EXERCISE DIRECTIONS:
Copy out everything from "You are a GUI" down to "Task: Click the '[109 kB]' size text", swapping "screenshot" for "screen capture" and keeping the rest the same.

DATASET RECORDS:
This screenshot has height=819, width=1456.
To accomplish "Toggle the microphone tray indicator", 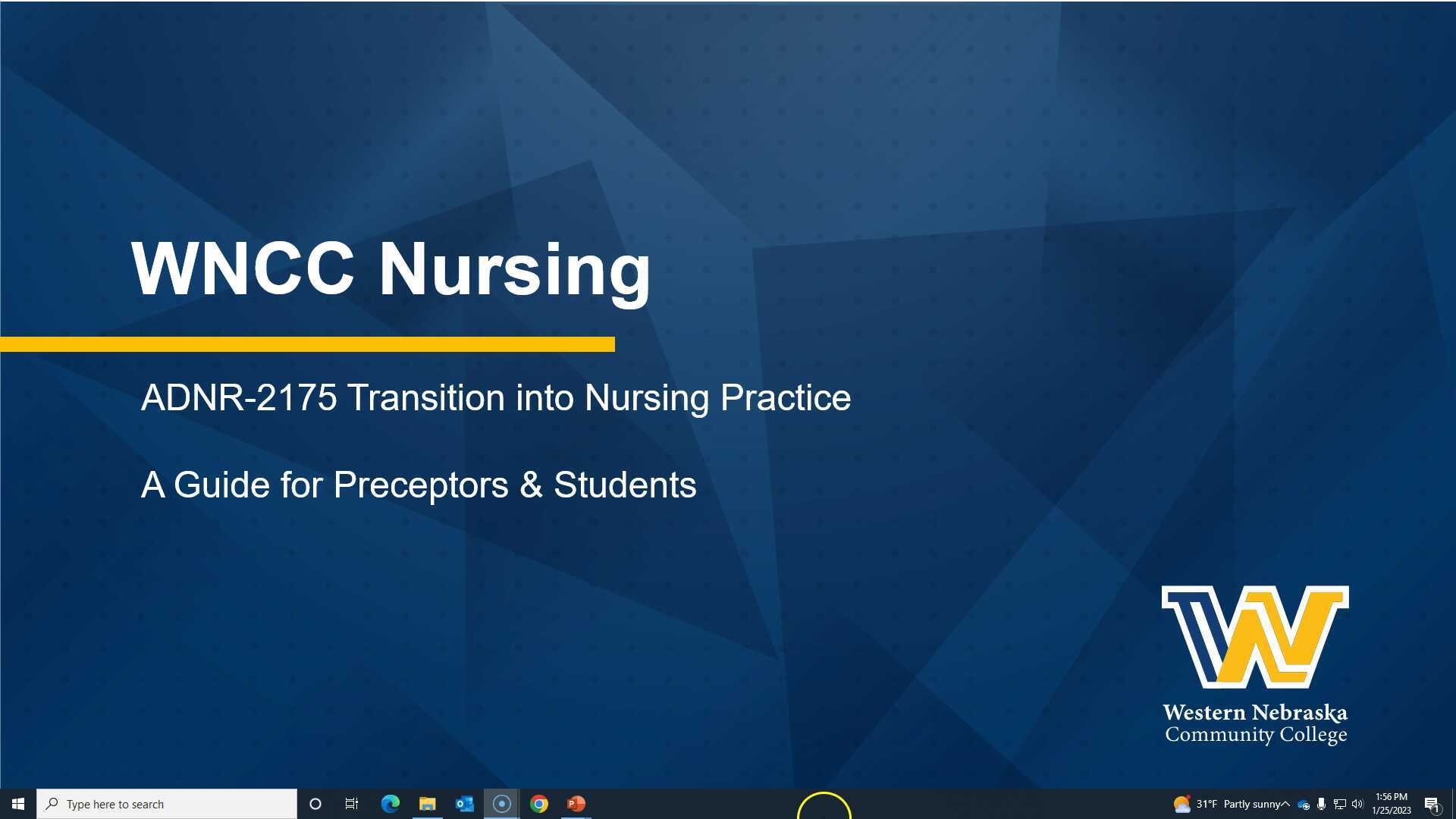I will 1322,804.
...
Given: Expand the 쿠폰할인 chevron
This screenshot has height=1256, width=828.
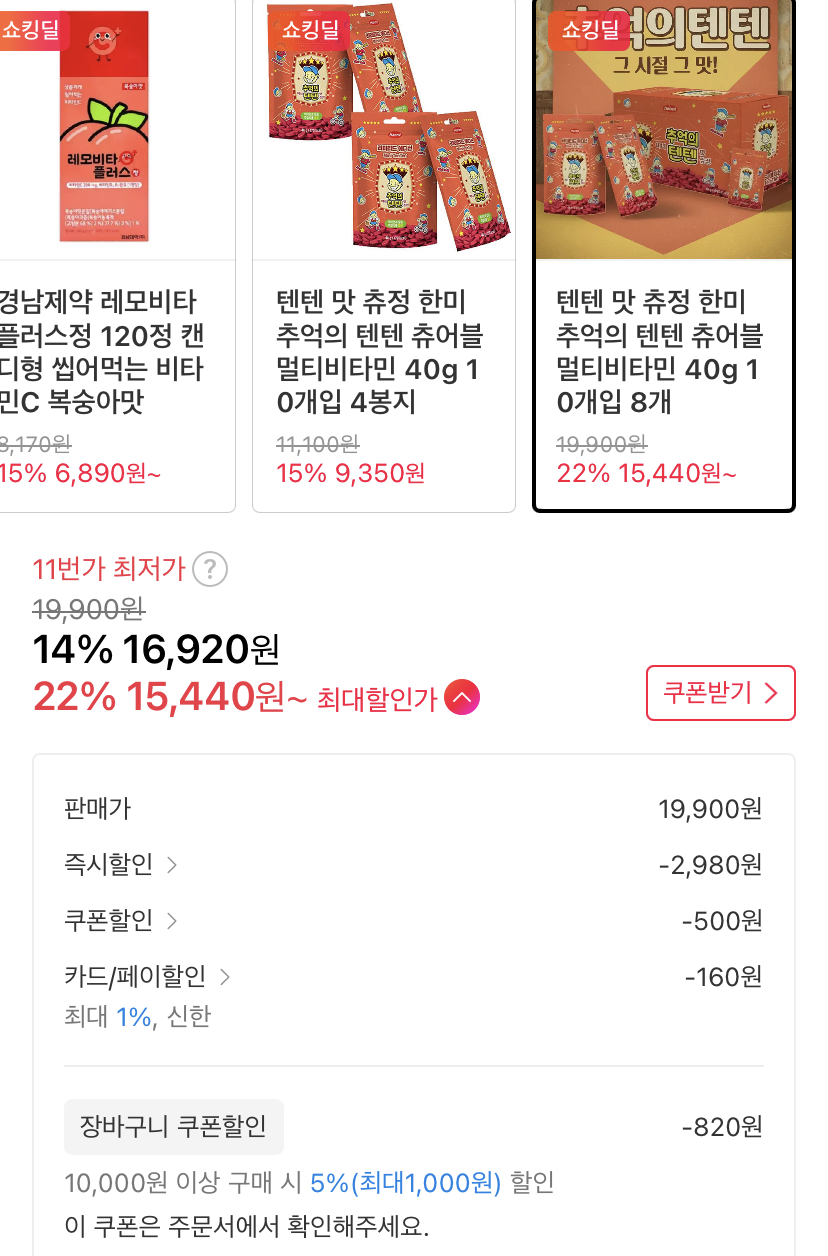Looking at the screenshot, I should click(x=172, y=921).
==
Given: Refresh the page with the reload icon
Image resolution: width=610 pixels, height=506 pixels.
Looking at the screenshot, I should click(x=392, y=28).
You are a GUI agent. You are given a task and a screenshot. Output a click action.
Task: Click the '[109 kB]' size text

ANSWER TO THE TASK:
You are a GUI agent. You are given a task and a screen capture. Output a click action.
Task: Click the '[109 kB]' size text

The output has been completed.